Dévoilons un agrément propre à l’imitation lorsqu’elle est entendue comme ressemblance : elle permet une large compréhension des desseins et des dessins de l’artiste par son public. A la manière d’un amateur de vin qui se réjouit de saisir un arôme lors d’une dégustation, un public non aguerri, pourra plus aisément comprendre ce que Picasso a fait dans la Poule avec ses poussins en 1942 que le travail de Pollock dans One : number 31 en 1950. Le spectateur apprécie alors la restitution qu’un artiste lui fait d’un réel qu’il reconnaît, d’un monde qui est aussi le sien. C’est un lien de partage et de confiance qui noue alors le créateur et son public. L’artiste est ici jugé sur ses capacités d’observation et de restitution du monde : plus la ressemblance penche vers l’illusion, meilleur semble être cet artiste. S’il est certain que ce principe existe, il semble cependant assez limité. D’abord s’il était très opérant, il suggérerait que toute imitation soit artistique ce qui serait un malentendu. Ensuite, force est de constater qu’il ne permet pas de rendre compte de bon nombre de créations dans l’histoire de l’art. Tout ce qui n’est pas reconnaissable ne deviendrait pas acceptable. S’efforcer d’imiter la nature en tachant d’y coller au plus près participe bien souvent de la formation des artistes mais n’est pas un critère nécessaire ni suffisant pour qu’un artefact soit perçue comme une œuvre d’art.

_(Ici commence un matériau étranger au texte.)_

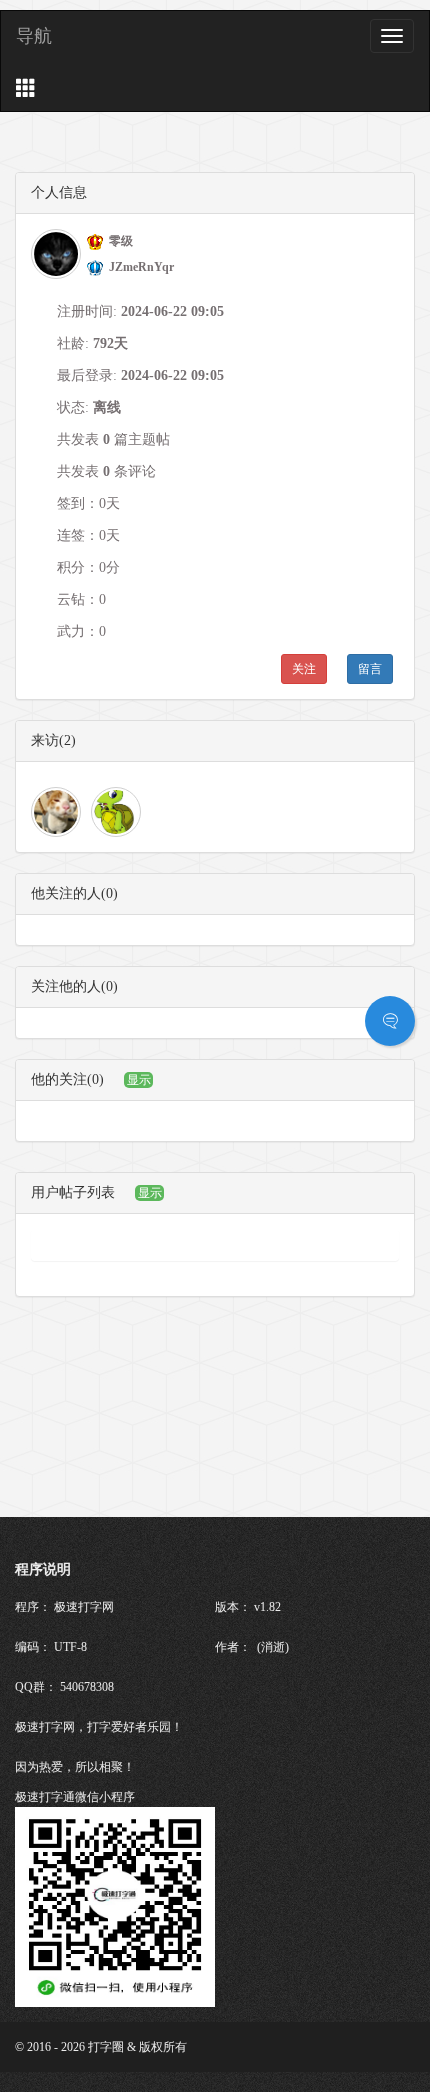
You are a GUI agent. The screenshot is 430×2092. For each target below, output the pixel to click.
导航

De plus, s’attacher ainsi aux apparences peut s’avérer dangereux et trompeur. C’est notamment la conception que développent Socrate et Platon. En effet, il faut à présent s’accorder sur ce que l’on entend par réalité. Si elle concerne le monde sensible que l’artiste perçoit à l’aide de ses sens, alors c’est une terrible méprise car cela consisterait à prendre les apparences du monde pour la réalité alors qu’elle est tout autre. En effet le piège optique dans lequel l’humanité est plongée la condamne à ne voir qu’un simulacre de réel, celui représenté par les skiagraphia, qui répètent ces illusions. L’imitation avilît le réel en honorant les semblances des choses. C’est grâce à l’orientation des philosophes, que l’artiste (ou l’artisan puisque la différence n’est pas pertinente pour Platon) va pouvoir s’élever au ciel intelligible des idées, seul endroit où la vérité règne pleinement aux côtés du Beau, du Juste et du Bien. En étant ainsi bien circonscrits dans leur pratique, les artistes peuvent construire des représentations de ces idées. L’œuvre qui y parviendra sera alors jugée bonne car permettant de se libérer de ce monde. L’imitation ne vaut alors qu’en tant que représentation (skhéma) motivée et instruite dans un but précis : être une possibilité d’accès à la connaissance.

Cette conception fonctionnaliste des imitations, ayant un intérêt spéculatif, se prolonge chez Aristote. La fonction est encore de mener à une connaissance du monde. Pour lui, l’imitation consiste toujours en une mise en forme du réel. Arrêtons-nous sur « mise en forme » un instant. Il y a là l’acceptation du phénomène selon lequel l’imitateur va manipuler le réel. Il le fera mal, lorsqu’il en donnera de mauvaise représentation, là où il s’attache au superflu. En revanche, les représentations seront jugées bonnes lorsqu’elles mettent en valeur l’action libre, c’est à dire noble : là où l’homme a la volonté de tenir tête à la fatalité, là où l’art entretient « une affinité avec l’acte de résistance » (Gilles Deleuze, Qu’est-ce que l’acte de création, 1987). C’est la mission que se donne la tragédie. La fonction de connaissance y est amplifiée par le phénomène de la catharsis. L’imitation opère alors selon un mode révélateur en se consacrant à une partie bien ciblée d’un réel qui a été malaxé par le créateur pour lui faire dire ce qu’il veut. Prolongeons l’analyse de ce phénomène en spécifiant que le spectateur, étant touché par l’artiste qui visait juste, va quitter le théâtre en étant purifié. Par-là, l’auteur va aussi changer le monde. L’imitation est donc création.